_WHAT IS EXPECTED:_ Show each line of the entries below that contains the string "target", copying every such line in full.

_Item position entries:_
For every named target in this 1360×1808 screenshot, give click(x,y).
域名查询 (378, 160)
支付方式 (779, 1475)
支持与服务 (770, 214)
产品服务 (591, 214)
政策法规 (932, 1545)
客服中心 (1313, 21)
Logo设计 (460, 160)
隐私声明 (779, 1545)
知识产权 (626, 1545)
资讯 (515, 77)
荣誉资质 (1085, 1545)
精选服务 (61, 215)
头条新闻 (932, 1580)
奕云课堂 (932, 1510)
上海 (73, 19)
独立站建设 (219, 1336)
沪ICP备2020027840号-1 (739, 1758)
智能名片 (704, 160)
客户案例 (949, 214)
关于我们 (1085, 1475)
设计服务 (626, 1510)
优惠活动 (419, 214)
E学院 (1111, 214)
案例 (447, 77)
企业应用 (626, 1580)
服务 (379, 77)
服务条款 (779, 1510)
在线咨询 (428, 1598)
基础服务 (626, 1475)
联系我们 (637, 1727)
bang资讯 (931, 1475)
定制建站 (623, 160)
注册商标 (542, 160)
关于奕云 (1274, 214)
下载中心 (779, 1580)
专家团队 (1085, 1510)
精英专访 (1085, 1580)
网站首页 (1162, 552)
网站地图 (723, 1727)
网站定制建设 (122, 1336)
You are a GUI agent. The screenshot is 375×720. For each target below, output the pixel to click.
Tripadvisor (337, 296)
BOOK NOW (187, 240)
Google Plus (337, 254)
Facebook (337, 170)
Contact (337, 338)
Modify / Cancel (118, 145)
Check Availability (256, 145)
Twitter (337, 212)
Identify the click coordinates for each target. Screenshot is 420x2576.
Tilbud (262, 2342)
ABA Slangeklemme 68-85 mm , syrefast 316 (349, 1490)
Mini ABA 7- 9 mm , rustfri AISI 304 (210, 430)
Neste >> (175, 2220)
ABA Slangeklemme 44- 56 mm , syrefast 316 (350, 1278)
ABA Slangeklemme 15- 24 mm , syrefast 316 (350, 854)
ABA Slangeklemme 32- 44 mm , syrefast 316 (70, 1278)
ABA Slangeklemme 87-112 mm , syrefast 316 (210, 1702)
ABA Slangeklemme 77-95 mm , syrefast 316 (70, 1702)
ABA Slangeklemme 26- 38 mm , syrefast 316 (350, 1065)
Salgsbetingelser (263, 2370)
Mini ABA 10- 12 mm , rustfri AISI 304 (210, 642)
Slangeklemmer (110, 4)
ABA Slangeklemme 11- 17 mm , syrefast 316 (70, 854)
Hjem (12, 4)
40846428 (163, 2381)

_THE REPLY:_
For every named target in this 1360×1808 screenshot, give click(x,y).
You are a GUI agent. The screenshot is 375×720. For each target below, output the pixel to click.
Identify the click coordinates for each target. Screenshot is 420x2576.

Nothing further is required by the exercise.